┌─ RECORDS SHOWN

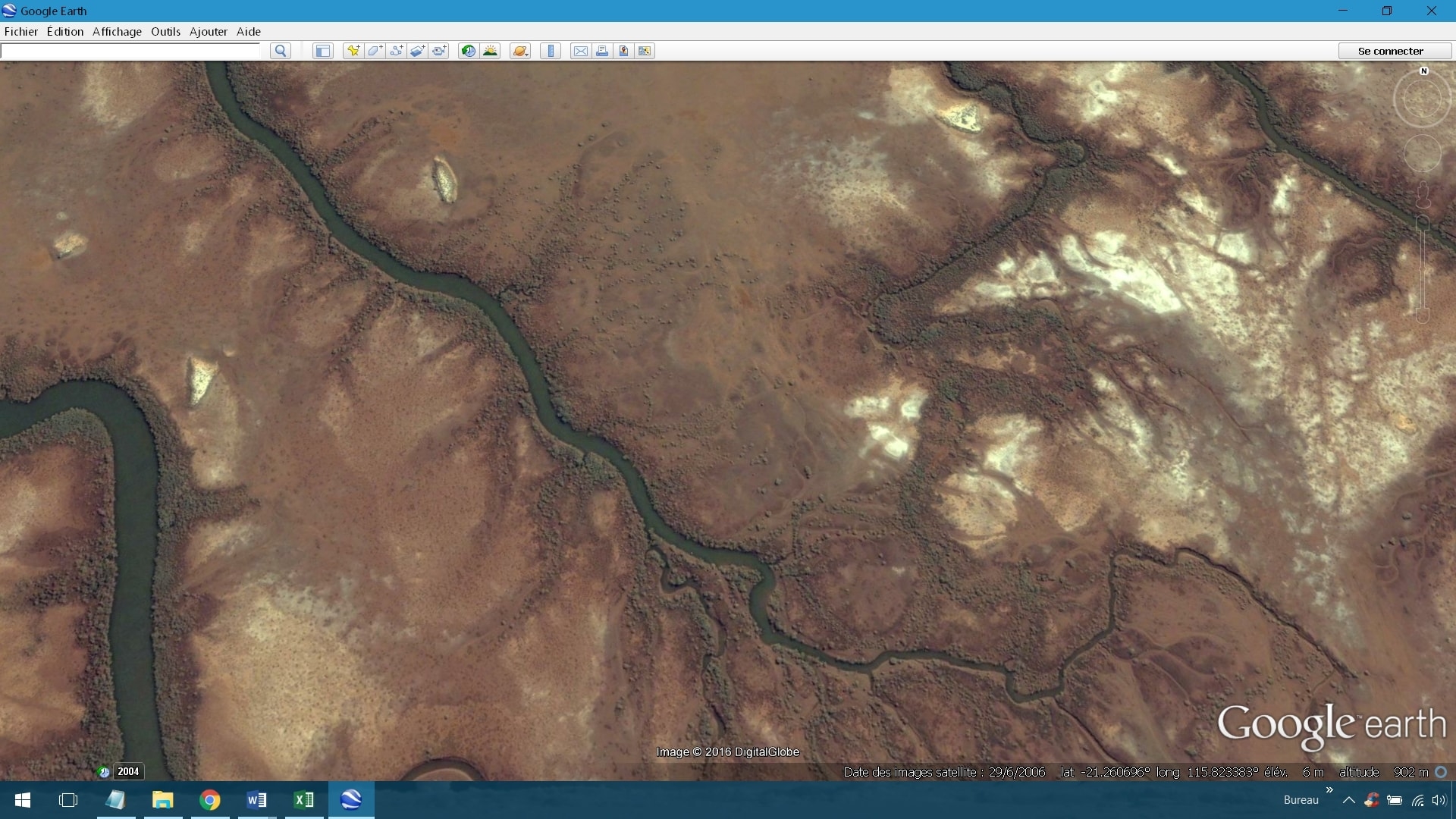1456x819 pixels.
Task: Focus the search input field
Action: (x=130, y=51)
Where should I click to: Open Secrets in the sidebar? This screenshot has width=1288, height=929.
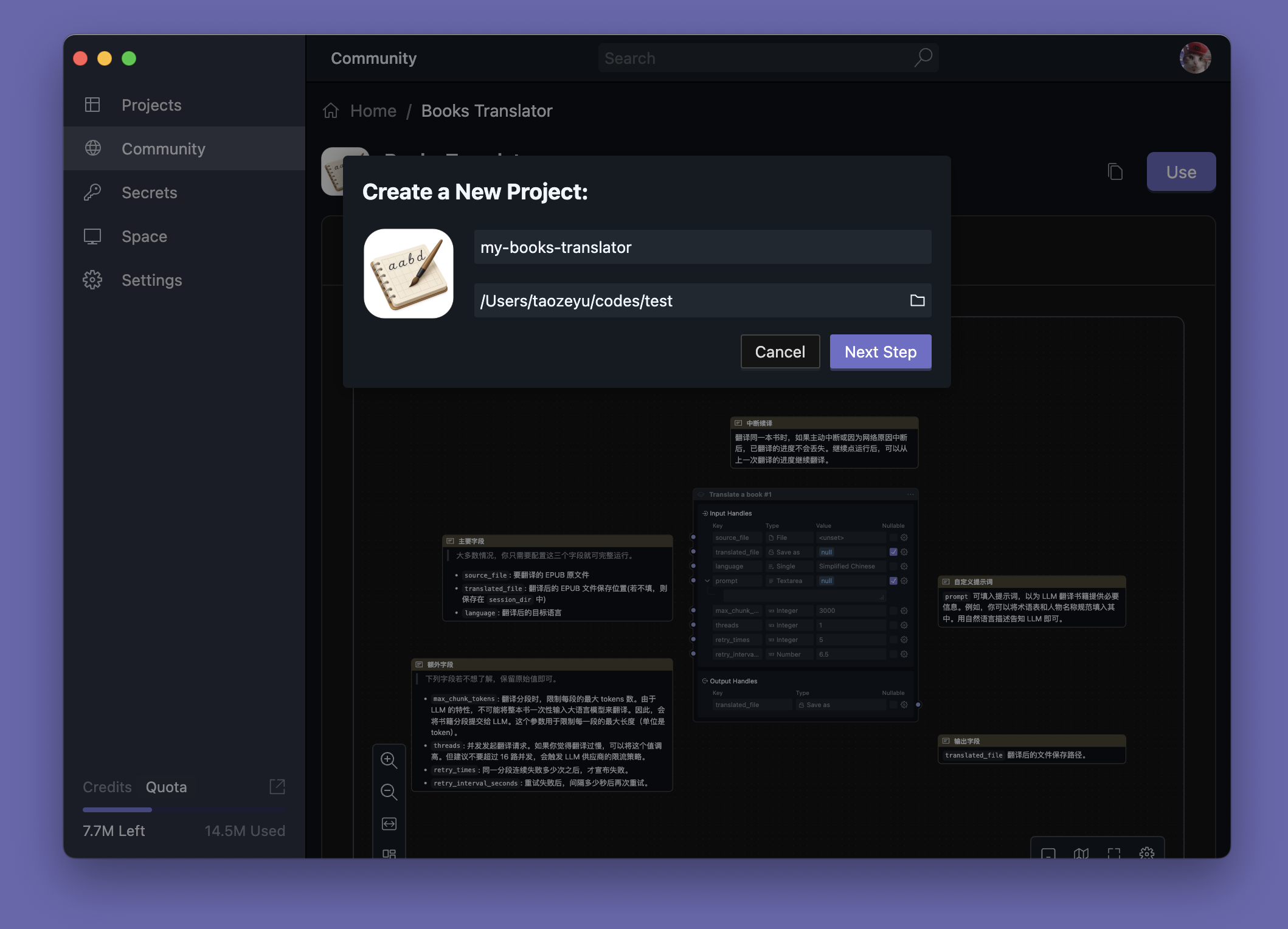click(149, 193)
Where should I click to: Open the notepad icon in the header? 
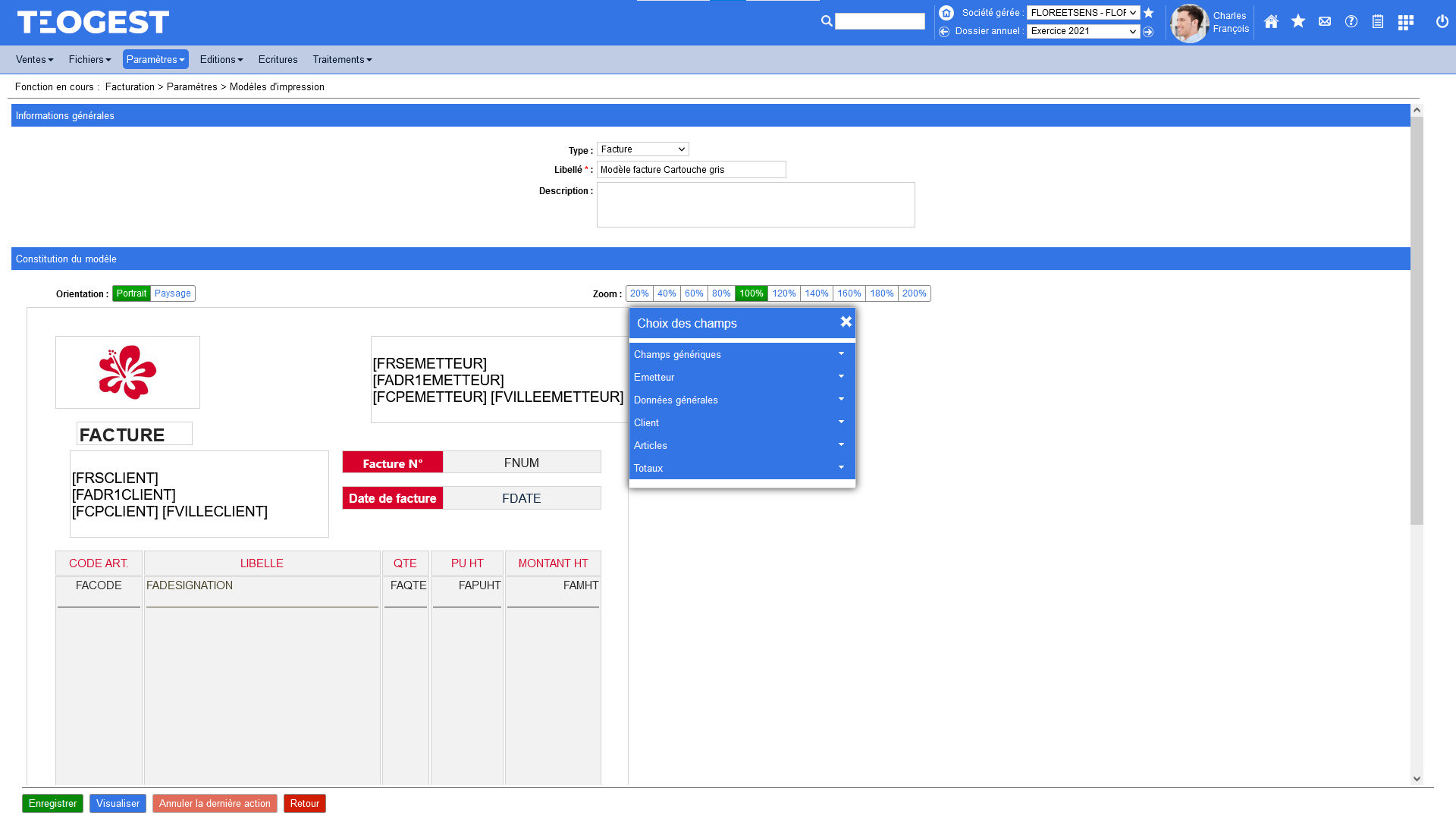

└─

> [AIM OF THE TASK]
Copy the final portion of the records: every line from the one containing "Where should I click to: Open Secrets" through the last, word for word, without pictures.

> [ANSWER FOR THIS EXERCISE]
Where should I click to: Open Secrets in the sidebar? This screenshot has width=1288, height=929.
click(149, 193)
Where should I click to: Open the notepad icon in the header? 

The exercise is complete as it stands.